O processo de estrangeirização começou no banco, pelo argentino Enzo Trossero, seu treinador de 2000 a 2001. Depois, se aprimorou com um único nativo, Kobi Kuhn, de 2001 até 2008, falecido em 2019. Em seguida, com o alemão Ottmar Hitzfeld (2008/2014), o bósnio Vladimir Petkovic (2014/2021) e o atual “manager”, o turco Murat Yakin. Tanto Petkovic como Yakin, aliás, são helvéticos por naturalização. Em tal percurso, a Suíça conseguiu um milagraço: embora eliminada pela Ucrânia nos penais, nas oitavas de final, terminou invicta a Copa da Alemanha/2006 e sem ceder um único tento no tempo regular, Na África do Sul/2010, bateu a Espanha, a futura campeã, e manteve a sua meta incólume até perder do Chile, 1 X 0. Já havia, no entanto, acumulado um magnífico recorde para as antologias da competição, preciosos 558 minutos sem sofrer um golzinho sequer.
Paralelamente, paulatinamente, ao menos nos palcos continentais da UEFA, a Suíça se provou capaz de lutar por títulos. Em 2018/2019, na primeira edição da Nations League, a disputa que a entidade inventou como alternativa da sua Eurocopa, chegou às semifinais, perdeu de Portugal, que seria o campeão, 1 X 3, e só ficou sem o bronze, diante da Inglaterra, na loteria dos penais. Então, nas oitavas da Euro/2020, 1 X 3 atrás da França, ganhadora da Copa da Rússia/2018, virou o placar, 3 X 3 e nos penais seguiu às quartas. Saiu atrás da Espanha, 0 X 1, empatou a peleja e levou o desafio à prorrogação, quando desperdiçou duas possibilidades claras de sucesso. Desafortunada, fracassou nos penais.
Impressiona absurdamente a escalação do time com que Murat Yakin, em detrimento da Itália favorita, abiscoitou a sua vaga à Copa de 2022. Funcionou bem a retranca, a Suíça não perdeu nenhum dos oito cotejos do Grupo C, a sua retaguarda sofreu apenas dois tentos. A sua ofensiva, no entanto, registrou 15, um ostensivo sintoma de mudança de padrão pelo reforço das novas opções de convocação. Detalhe significativo: de seus onze titulares da partida decisiva contra a Bulgária, 4 X 0, aquela da qualificação ao Catar, seis, a maioria, têm as suas origens no Exterior. O lateral Kevin Mbatu e o volante Denis Zakaria, na República Democrática do Congo. O meia e capitão Xherdan Shaqiri, no Kosovo. E os atacantes Mario Gavranovich, Rúben Vargas e Noah Okafor, respectivamente, se orgulham de suas raízes bósnio-croatas, dominicanas e nigerianas. Enfim, um coquetel de fato “globetrotter”.
E também dentre os reservas transbordam aqueles não-helvéticos. O defensor Manuel Akanji, de pai da Nigéria.
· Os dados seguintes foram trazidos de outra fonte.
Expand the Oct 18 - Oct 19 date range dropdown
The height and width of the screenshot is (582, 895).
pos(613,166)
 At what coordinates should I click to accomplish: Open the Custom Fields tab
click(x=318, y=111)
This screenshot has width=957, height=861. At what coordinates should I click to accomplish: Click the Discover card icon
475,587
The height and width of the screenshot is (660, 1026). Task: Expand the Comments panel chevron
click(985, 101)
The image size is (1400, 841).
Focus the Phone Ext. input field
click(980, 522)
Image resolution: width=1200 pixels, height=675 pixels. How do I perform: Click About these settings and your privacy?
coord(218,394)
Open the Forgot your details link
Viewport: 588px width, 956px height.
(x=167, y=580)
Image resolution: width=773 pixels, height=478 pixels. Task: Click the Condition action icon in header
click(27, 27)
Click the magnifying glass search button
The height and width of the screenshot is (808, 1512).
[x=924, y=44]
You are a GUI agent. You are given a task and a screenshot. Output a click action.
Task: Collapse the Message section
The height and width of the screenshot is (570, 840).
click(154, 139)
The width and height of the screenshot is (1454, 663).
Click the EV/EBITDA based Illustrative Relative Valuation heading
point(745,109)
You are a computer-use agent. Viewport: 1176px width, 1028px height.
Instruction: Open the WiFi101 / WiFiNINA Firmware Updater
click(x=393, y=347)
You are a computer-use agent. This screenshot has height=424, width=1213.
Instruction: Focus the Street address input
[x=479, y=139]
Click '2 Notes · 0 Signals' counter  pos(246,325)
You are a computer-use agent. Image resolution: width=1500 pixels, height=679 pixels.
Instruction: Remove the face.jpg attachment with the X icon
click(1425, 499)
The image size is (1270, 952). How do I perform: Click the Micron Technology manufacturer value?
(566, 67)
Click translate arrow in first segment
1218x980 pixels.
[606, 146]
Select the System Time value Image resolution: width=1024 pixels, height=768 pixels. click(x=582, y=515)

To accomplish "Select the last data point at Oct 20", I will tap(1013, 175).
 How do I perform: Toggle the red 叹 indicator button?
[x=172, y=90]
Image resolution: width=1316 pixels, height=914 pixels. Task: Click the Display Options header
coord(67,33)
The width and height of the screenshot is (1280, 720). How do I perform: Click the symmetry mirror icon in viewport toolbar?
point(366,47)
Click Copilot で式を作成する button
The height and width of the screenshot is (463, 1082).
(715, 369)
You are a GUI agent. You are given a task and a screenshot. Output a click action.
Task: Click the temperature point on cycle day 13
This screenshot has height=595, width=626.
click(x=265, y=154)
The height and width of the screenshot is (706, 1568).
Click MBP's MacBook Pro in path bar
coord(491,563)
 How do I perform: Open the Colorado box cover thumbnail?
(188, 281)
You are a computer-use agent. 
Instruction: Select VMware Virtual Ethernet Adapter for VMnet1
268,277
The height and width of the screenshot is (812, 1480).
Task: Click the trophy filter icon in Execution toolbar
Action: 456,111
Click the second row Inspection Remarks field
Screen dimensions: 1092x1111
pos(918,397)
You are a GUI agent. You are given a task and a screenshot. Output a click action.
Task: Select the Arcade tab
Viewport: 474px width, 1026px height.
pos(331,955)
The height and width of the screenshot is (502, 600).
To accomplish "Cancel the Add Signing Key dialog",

Bryan Okoh, seu colega de posição, idem, e nasceu nos Estados Unidos. O central Ulisses Garcia, caboverdiano, nasceu em Portugal. O apoiador Djibril Sow tem sangue senegalês. O meia Kastriot Imeri e o avante Andi Zeqiri, como o capitão Shaqiri, poderiam atuar por Kosovo: as suas famílias fugiram juntas dos conflitos balcânicos dos anos 90. O ala Ricardo Rodriguez é filho de um espanhol com uma chilena. Outro ala, Sebastiano Esposito, provém das vizinhanças de Nápoles. E o central Eray Comert, da Turquia do treinador Yakin. Complementa essa ONU o seu Supervisor Técnico, Pieluigi Tami, italiano. Detalhe derradeiro: de todos os 22 atletas que o treinador mobilizou nas Eliminatórias, somente oito atuam em clubes da Suíça. A grande ironia: foi a “Azzurra”, já nos anos 30, a primeira seleção a usar, extensivamente, os atletas não nativos.